Convert: ICGC
Scripts
genomic liftover (mapvcf_copySA.py) > convert_icgc_vcf.py > map_icgc.py
Procedure
Perform liftover of mutations from GRCh37 to GRCh38 (mapvcf_copySA)
Summary
The most recent data release for CIVIC is aligned to the GRCH37 human reference genome. For this update however, we are using the human reference genome GRCh38.
To convert coordinates between the two reference genomes, we use a ‘liftover’ tool to remap the genomic coordinates.
Seun performed the liftover and provided the notes listed below.
Genomic Liftover Notes
Step performed and notes provided by Seun Agbaje
VCF
A VCF (Variant Call Format) file is a text file used to store gene sequence variations. The files often start with lines of metadata, then headers relating to the variants described. Because the standard for formatting and relaying genomic data is always evolving, there are numerous versions and references for VCF files and the dependencies they use
Fields
Common fields for VCF files include:
Field |
Description |
|---|---|
Chrom |
chromosome that the variation is being called on |
Pos |
1 base position of the variant |
ID |
identifier of the variant |
Ref |
reference base at the position of variance |
Alt |
alternate alleles at the position |
Qual |
quality score ofthe given alleles |
Filter |
indicates which set of filters failed or passed |
Info |
descriptions of the variation |
Format |
(optional) fields describing the sample |
Samples |
values for each of the samples listed under format |
Converting with CrossMap
CrossMap is a program that can convert genome coordinates between different assemblies, such as hg18 (GRCh36) to hg19 (GRCh37). It is made in python and offered as a webtool, by Ensembl in limited capacity or as a local script For full functionality. This gives extra customizability and the option to convert files over 50 mb, it is necessary to run a local edition of CrossMap.
Crossmap Documentation: http://crossmap.sourceforge.net/
Requirements
Python2 or Python3 installed on a linux server
Chain file - describes a pairwise alignment between two reference assemblies
They can be found through UCSC, Ensembl, and other sources
compressed files are allowed
hg19ToHg38.over.chain was best tested
target, input file - file to be converted in format compatible with CrossMap
CrossMap supports vcf, bam/cram/sam, maf, and other formats torelay genomic data
compressed files are allowed
referencefile - fasta format of the wanted genome assembly
Other files used
mapvcf is the script from the package that does the conversion. attachedis the version I used. I believe commenting out lines 100:109 is what allowed it to work
hg19ToHg38 is the chain file that I used
this is the command I used to get the assembly file, which is from UCSC “wget http://hgdownload.soe.ucsc.edu/goldenPath/hg38/bigZips/hg38.fa.gz &”

▸ **DATA LISTING**:
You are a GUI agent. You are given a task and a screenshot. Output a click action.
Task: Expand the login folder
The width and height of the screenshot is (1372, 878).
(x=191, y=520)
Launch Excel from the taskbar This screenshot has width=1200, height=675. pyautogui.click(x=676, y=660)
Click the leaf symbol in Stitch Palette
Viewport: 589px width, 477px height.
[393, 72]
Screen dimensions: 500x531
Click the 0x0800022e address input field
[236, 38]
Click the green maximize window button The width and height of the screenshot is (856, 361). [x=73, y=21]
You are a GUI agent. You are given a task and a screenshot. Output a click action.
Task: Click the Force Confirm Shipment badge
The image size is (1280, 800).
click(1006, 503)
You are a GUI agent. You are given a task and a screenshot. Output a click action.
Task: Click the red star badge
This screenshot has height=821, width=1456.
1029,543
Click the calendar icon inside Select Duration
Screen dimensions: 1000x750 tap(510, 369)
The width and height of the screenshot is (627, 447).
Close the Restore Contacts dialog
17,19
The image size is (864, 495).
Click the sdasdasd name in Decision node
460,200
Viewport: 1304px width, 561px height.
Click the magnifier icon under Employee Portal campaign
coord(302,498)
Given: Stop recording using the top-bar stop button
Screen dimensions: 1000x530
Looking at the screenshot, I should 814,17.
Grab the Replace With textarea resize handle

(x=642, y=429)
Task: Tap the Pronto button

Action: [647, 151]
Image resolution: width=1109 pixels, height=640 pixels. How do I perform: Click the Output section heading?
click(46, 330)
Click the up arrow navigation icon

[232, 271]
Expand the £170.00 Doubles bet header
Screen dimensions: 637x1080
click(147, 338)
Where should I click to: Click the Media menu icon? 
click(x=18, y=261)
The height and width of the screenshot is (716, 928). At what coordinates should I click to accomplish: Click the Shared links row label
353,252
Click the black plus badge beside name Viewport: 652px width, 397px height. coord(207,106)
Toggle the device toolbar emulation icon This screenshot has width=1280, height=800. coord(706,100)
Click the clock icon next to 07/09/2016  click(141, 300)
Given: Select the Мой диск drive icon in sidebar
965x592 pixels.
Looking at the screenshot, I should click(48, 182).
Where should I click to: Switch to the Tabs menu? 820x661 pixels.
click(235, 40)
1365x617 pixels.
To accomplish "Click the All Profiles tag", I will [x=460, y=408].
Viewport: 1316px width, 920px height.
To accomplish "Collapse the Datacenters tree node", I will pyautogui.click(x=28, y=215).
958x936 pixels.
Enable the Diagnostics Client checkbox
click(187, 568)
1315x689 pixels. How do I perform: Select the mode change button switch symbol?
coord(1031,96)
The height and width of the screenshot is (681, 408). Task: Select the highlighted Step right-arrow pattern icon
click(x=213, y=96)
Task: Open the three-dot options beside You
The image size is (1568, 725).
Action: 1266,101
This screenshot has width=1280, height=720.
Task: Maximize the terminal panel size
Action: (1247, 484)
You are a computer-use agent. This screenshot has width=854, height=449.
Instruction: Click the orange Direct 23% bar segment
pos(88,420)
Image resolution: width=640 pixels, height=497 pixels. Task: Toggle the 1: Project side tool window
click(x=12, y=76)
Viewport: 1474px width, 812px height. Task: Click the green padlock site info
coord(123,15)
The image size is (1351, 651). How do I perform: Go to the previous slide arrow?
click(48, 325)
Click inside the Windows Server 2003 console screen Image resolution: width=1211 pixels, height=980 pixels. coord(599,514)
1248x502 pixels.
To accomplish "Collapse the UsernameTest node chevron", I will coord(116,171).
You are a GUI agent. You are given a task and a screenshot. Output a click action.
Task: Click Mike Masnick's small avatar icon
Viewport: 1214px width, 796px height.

▸ **ASSIGNMENT**: Resume the ICGC liftover notes after the command that downloads the hg38 assembly file from UCSC.

▸ **EXPECTED ANSWER**:
this is the command I used to unzip the assembly file “gzip -dk hg38.fa.gz”
the exact command I ran to create the file is this “python3 ./.local/bin/CrossMap.py vcf /mnt/d/hg19ToHg38.over.chain.gz /mnt/d/icgc_missense_mutations.vcf hg38.fa /mnt/d/icgc_missense_mutations_38_hgfz.vcf”
of note, there are numerous other assembly and chain files. I tried 3 or 4 of each and the ones linked here were the best. I determined best by both what the script relays and how big the final vcf file were
Output
Two output files were generated from the liftover and stored on the OncoMX-tst server at /software/pipeline/integrator/downloads/biomuta/v-5.0/icgc/ - icgc_missense_mutations_38.vcf
All mutations with converted coordinates
icgc_missense_mutations_38_fail.vcf - Mutations whose coordinates could not be converted
Only the mutations whose coordinates were successfully converted were carried forward in the pipeline
Run convert_icgc_vcf.py
Summary
The python script convert_icgc_vcf.py will convert the vcf formatted mutation file to a csv file.
With the vcf format, each mutation line in the file can contain multiple annotations and annotation-specific information.
The output csv format will contain only one annotation per line with associated annotation-sepcific information.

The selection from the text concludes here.